_What is needed_: Down to the final line, print the records again exactly.

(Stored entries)

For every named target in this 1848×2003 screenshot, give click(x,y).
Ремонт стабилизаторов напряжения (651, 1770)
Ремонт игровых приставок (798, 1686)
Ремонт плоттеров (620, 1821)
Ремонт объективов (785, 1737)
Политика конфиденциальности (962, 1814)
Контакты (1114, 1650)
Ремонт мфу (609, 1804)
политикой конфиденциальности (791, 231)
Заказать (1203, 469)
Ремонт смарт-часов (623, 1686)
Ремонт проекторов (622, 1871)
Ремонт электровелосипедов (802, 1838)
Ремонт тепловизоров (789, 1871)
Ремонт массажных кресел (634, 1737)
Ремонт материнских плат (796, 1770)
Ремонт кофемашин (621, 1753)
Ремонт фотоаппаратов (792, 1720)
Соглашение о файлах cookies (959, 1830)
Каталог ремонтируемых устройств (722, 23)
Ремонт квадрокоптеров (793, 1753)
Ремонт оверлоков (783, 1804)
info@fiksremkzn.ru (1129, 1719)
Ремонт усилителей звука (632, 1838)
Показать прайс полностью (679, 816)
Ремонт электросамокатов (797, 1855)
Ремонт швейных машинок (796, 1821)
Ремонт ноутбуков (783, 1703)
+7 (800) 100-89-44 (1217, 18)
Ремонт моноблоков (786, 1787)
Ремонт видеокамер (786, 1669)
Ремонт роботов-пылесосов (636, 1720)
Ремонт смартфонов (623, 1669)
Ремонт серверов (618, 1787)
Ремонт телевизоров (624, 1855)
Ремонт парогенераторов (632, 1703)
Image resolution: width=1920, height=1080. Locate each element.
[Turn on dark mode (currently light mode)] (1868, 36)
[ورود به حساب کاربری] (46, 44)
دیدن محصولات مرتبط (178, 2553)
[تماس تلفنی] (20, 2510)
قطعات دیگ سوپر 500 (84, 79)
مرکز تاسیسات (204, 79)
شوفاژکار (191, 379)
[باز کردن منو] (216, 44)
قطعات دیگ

_Reply to the task_:
For every named target in this 1848×2003 screenshot, give click(x,y).
Ремонт стабилизаторов напряжения (651, 1770)
Ремонт игровых приставок (798, 1686)
Ремонт плоттеров (620, 1821)
Ремонт объективов (785, 1737)
Политика конфиденциальности (962, 1814)
Контакты (1114, 1650)
Ремонт мфу (609, 1804)
политикой конфиденциальности (791, 231)
Заказать (1203, 469)
Ремонт смарт-часов (623, 1686)
Ремонт проекторов (622, 1871)
Ремонт электровелосипедов (802, 1838)
Ремонт тепловизоров (789, 1871)
Ремонт массажных кресел (634, 1737)
Ремонт материнских плат (796, 1770)
Ремонт кофемашин (621, 1753)
Ремонт фотоаппаратов (792, 1720)
Соглашение о файлах cookies (959, 1830)
Каталог ремонтируемых устройств (722, 23)
Ремонт квадрокоптеров (793, 1753)
Ремонт оверлоков (783, 1804)
info@fiksremkzn.ru (1129, 1719)
Ремонт усилителей звука (632, 1838)
Показать прайс полностью (679, 816)
Ремонт электросамокатов (797, 1855)
Ремонт швейных машинок (796, 1821)
Ремонт ноутбуков (783, 1703)
+7 (800) 100-89-44 (1217, 18)
Ремонт моноблоков (786, 1787)
Ремонт видеокамер (786, 1669)
Ремонт роботов-пылесосов (636, 1720)
Ремонт смартфонов (623, 1669)
Ремонт серверов (618, 1787)
Ремонт телевизоров (624, 1855)
Ремонт парогенераторов (632, 1703)
Image resolution: width=1920, height=1080. Locate each element.
[Turn on dark mode (currently light mode)] (1868, 36)
[ورود به حساب کاربری] (46, 44)
دیدن محصولات مرتبط (178, 2553)
[تماس تلفنی] (20, 2510)
قطعات دیگ سوپر 500 (84, 79)
مرکز تاسیسات (204, 79)
شوفاژکار (191, 379)
[باز کردن منو] (216, 44)
قطعات دیگ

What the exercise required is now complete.